Who doesn’t love a fish tank with beautiful fish in a kaleidoscope of colours? It creates a tranquil atmosphere and it is so relaxing to watch them swim around, hide between the plants and ornaments, and play.
You too can own a fish tank by starting with hardy fish – there are a variety to choose from and your first fish tank doesn’t have to be dull and boring. Read our article on how to start a fish tank in the October 2018 edition of Animaltalk and then choose a few of these fish.
If you want high-energy fish that are tough and colourful, consider the danio. They need plenty of space to swim and turn around in. You can choose from a variety of colours and patterns.

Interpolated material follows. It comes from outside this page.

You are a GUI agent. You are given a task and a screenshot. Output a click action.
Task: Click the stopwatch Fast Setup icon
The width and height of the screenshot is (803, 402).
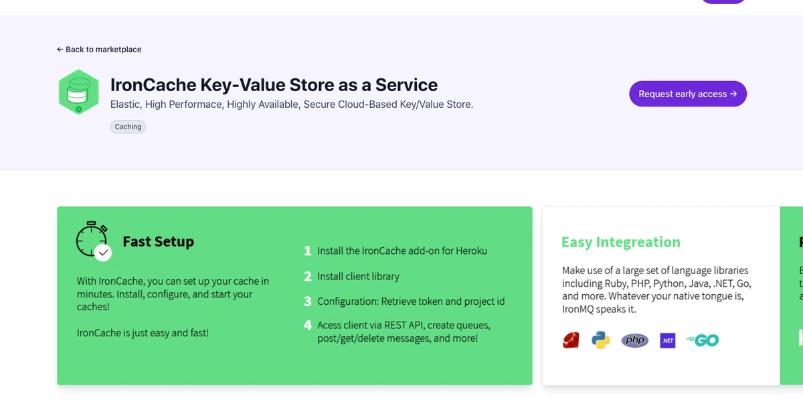pos(94,240)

Because they live in schools, the ideal will be to have at least six of this breed.
The guppy is a hardy fish, not a fussy eater and is a favourite pet fish. He has a fancy tail fin and is also available in a multitude of colours. You can get them in pairs, same-sex partners and even keep them with other peaceful breeds of fish. Just be aware that if you get a male and female, there is a possibility of them breeding.
Black skirt tetra
This fish is calm and peaceful, and is a schooling fish. He enjoys hiding places such as rocks and plants to give him a sense of security. He easily accepts other breeds of fish, making him an easy breed to keep.

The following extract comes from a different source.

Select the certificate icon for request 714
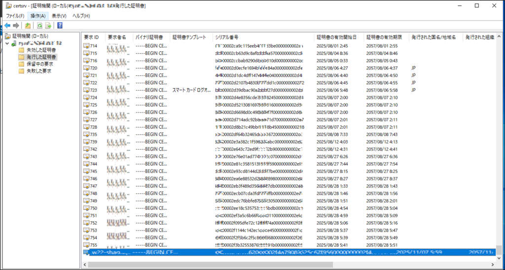This screenshot has width=505, height=270. tap(86, 46)
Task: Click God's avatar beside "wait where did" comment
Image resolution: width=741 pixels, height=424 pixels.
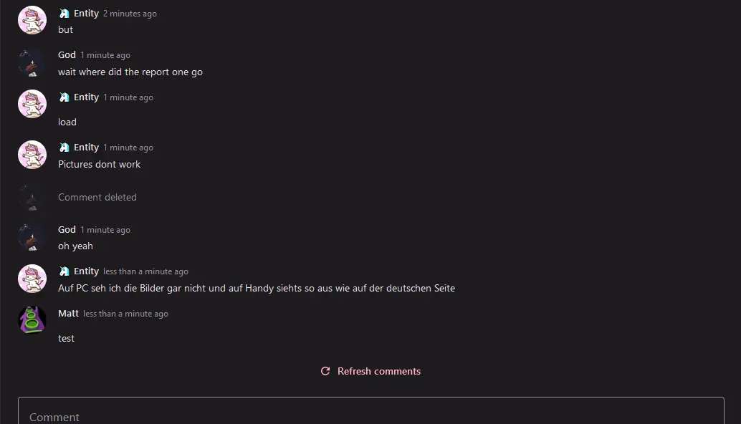Action: (32, 62)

The betta, also known as the Siamese fighting fish, is another popular choice for a first-time experience with fish. However, as this fish is aggressive and might end up fighting or killing other fish, it is advised to keep them separate. He is quite a loner and enjoys some hiding spots in his tank.
- Keep fish food and medication out of reach of children and invest in a lock to keep the fish tank’s lid closed. You don’t want small children to play with the water, harm the fish, or drop foreign objects in the water.

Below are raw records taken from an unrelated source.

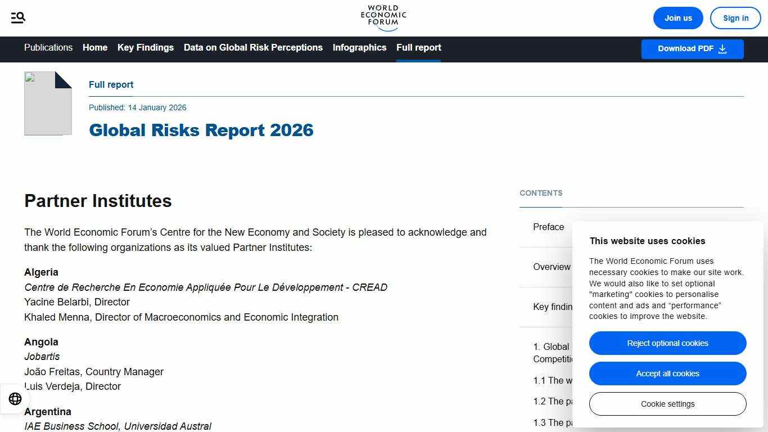
Task: Open Data on Global Risk Perceptions
Action: pyautogui.click(x=253, y=47)
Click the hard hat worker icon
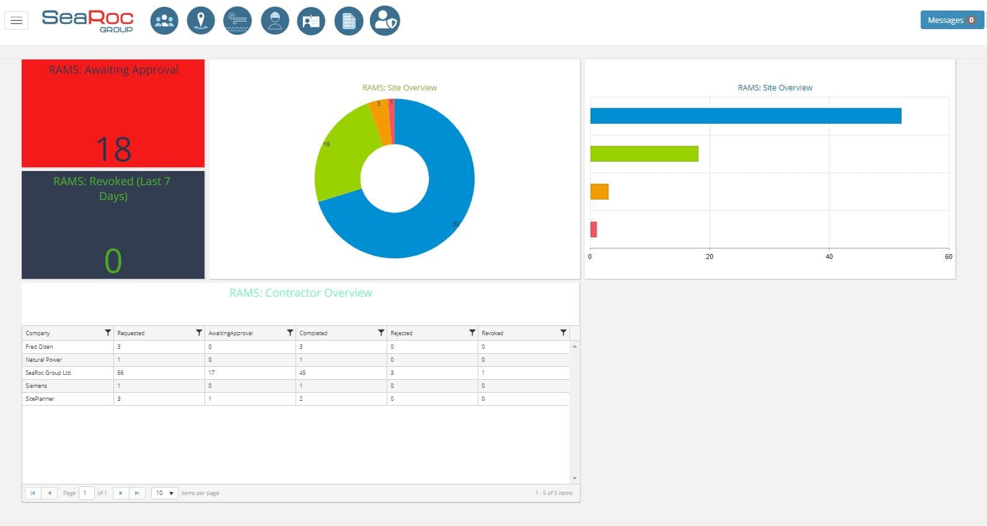987x526 pixels. point(274,21)
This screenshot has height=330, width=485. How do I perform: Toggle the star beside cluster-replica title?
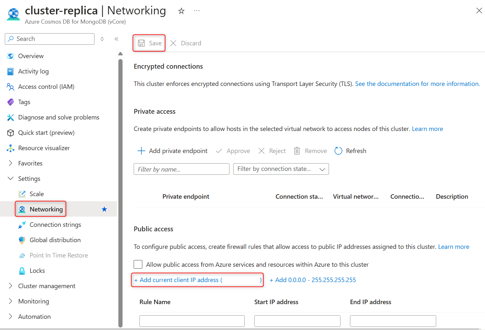click(181, 11)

- Set the fish tank up in a safe place where little hands and bodies can’t bump it over. Teach your children from an early age to respect animals, but at the same time to enjoy the wonders of nature.
- Don’t worry, the betta isn’t dead. He’s just sleeping and will wake up soon after his nap.
- Ask a fishkeeping expert or your vet about safe plants and the type of sand that will be best for your fish.